In other words, if we wanted to find the largest clique in an Erdős–Rényi random graph, we could check all subsets of size roughly 2\log(n), which would take about (n / \log(n))^{\log(n)} time. This is pretty terrible, and I’ve never heard of an algorithm that does better (contrary to the original statement in this paragraph that showed I can’t count). In any case, it turns out that the Erdős–Rényi random graph, and using cliques to represent communities, is far from realistic. There are many reasons why this is the case, but here’s one example that fits with the topic at hand. If I thought the world’s social network was distributed according to G(n, 1/2) and communities were cliques, then I would be claiming that the largest community is of size 65 or 66. Estimated world population: 7 billion, 2 \log(7 \cdot 10^9) \sim 65. Clearly this is ridiculous: there are groups of larger than 66 people that we would want to call “communities,” and there are plenty of communities that don’t form bona-fide cliques.

Another avenue shows that things are still not as easy as they seem in Erdős–Rényi land. This is the so-called planted clique problem. That is, you draw a graph G from G(n, 1/2). You give G to me and I pick a random but secret subset of r vertices and I add enough edges to make those vertices form an r-clique. Then I ask you to find the r-clique. Clearly it doesn’t make sense when r < 2 \log (n) because you won’t be able to tell it apart from the guaranteed cliques in G. But even worse, nobody knows how to find the planted clique when r is even a little bit smaller than \sqrt{n} (like, r = n^{9/20} even). Just to solidify this with some numbers, we don’t know how to reliably find a planted clique of size 60 in a random graph on ten thousand vertices, but we do when the size of the clique goes up to 100. The best algorithms we know rely on some sophisticated tools in spectral graph theory, and their details are beyond the scope of this post.

So Erdős–Rényi graphs seem to have no hope. What’s next? There are a couple of routes we can take from here. We can try to change our random graph model to be more realistic. We can relax our notion of communities from cliques to something else. We can do both, or we can do something completely different.

Other kinds of random graphs

There is an interesting model of Barabási and Albert, often called the “preferential attachment” model, that has been described as a good model of large, quickly growing networks like the internet. Here’s the idea: you start off with a two-clique G = K_2, and at each time step t you add a new vertex v to G, and new edges so that the probability that the edge (v,w) is added to G is proportional to the degree of w (as a fraction of the total number of edges in G). Here’s an animation of this process:

Image source: Wikipedia

The significance of this random model is that it creates graphs with a small number of hubs, and a large number of low-degree vertices. In other words, the preferential attachment model tends to “make the rich richer.” Another perspective is that the degree distribution of such a graph is guaranteed to fit a so-called power-law distribution. Informally, this means that the overall fraction of small-degree vertices gives a significant contribution to the total number of edges. This is sometimes called a “fat-tailed” distribution. Since power-law distributions are observed in a wide variety of natural settings, some have used this as justification for working in the preferential attachment setting. On the other hand, this model is known to have no significant community structure (by any reasonable definition, certainly not having cliques of nontrivial size), and this has been used as evidence against the model. I am not aware of any work done on planting dense subgraphs in graphs drawn from a preferential attachment model, but I think it’s likely to be trivial and uninteresting. On the other hand, Bubeck et al. have looked at changing the initial graph (the “seed”) from a 2-clique to something else, and seeing how that affects the overall limiting distribution.

▸ Data rows:
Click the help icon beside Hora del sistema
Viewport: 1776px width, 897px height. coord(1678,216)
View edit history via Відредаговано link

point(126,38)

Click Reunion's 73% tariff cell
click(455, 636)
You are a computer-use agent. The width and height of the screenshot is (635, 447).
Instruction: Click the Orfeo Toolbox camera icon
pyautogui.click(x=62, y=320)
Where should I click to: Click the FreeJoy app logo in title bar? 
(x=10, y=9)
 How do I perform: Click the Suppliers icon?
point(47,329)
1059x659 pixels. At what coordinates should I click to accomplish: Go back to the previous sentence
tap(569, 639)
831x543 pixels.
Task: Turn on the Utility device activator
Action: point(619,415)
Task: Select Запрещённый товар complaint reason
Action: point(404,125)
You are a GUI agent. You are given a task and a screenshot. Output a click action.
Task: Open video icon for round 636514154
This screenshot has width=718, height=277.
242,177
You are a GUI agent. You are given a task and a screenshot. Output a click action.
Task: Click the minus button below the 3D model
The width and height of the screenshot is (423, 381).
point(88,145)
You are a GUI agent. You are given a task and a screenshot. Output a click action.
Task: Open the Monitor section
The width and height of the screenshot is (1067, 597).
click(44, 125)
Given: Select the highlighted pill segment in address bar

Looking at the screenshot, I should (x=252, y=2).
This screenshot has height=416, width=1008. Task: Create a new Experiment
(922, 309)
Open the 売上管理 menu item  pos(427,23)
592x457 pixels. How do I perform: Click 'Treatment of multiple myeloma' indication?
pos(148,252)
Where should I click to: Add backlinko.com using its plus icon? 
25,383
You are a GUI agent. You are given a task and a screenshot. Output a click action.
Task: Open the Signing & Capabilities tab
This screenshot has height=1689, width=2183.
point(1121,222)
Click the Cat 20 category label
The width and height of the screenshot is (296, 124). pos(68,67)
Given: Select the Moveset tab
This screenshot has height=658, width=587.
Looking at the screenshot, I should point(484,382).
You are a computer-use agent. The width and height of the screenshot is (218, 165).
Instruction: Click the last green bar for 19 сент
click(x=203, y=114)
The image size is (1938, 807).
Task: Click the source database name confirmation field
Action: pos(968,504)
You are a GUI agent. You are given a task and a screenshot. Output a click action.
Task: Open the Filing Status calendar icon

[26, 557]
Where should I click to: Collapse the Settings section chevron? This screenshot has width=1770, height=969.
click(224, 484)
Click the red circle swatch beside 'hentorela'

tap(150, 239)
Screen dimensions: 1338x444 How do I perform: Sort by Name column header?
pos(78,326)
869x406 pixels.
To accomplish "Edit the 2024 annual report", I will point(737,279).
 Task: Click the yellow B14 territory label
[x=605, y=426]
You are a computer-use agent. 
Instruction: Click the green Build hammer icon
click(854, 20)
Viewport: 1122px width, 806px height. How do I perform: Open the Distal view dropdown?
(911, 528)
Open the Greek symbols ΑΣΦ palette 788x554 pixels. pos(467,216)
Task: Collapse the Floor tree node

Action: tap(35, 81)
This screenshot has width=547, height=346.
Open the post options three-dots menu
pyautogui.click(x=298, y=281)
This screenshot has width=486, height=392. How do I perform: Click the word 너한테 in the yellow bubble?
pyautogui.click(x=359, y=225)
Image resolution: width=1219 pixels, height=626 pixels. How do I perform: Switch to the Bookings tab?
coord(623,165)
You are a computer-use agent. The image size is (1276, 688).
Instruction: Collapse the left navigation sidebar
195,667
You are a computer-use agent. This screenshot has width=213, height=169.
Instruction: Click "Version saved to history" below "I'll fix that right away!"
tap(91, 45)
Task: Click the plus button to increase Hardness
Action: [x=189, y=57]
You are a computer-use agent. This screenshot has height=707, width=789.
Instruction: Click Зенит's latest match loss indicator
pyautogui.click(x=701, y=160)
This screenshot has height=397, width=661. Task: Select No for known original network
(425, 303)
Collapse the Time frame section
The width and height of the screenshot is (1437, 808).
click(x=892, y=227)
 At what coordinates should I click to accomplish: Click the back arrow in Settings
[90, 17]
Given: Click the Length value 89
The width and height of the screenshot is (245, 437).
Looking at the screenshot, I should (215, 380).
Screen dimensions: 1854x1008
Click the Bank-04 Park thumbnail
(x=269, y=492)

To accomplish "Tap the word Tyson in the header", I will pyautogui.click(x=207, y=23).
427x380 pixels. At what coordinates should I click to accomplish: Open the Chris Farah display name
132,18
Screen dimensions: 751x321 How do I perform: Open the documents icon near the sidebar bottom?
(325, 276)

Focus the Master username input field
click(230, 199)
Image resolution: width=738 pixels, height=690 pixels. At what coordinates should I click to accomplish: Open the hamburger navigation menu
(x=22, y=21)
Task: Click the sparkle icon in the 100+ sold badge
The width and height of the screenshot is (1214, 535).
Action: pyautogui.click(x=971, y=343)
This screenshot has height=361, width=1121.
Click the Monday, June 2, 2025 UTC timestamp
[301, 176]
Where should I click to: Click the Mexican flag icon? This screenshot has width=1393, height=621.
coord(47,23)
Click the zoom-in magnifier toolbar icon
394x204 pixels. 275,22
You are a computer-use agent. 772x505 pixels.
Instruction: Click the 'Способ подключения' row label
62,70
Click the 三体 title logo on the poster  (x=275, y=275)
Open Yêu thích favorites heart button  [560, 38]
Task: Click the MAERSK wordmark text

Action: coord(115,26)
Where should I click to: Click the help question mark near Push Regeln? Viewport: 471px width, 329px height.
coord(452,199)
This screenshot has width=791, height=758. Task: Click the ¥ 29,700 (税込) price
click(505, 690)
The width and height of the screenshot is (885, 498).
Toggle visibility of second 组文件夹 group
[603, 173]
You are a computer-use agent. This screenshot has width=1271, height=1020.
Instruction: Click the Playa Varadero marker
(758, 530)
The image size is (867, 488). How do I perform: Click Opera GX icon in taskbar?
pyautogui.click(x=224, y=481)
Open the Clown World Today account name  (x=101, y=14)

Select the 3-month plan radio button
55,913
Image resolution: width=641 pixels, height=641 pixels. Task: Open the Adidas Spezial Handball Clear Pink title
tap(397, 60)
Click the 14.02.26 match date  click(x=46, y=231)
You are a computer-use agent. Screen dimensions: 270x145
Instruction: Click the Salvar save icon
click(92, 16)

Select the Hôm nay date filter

▸ Task requirements:
In the excerpt on cliques and random graph models, what graph does the preferential attachment model start from?

▸ Correct answer:
A two-clique, G = K_2.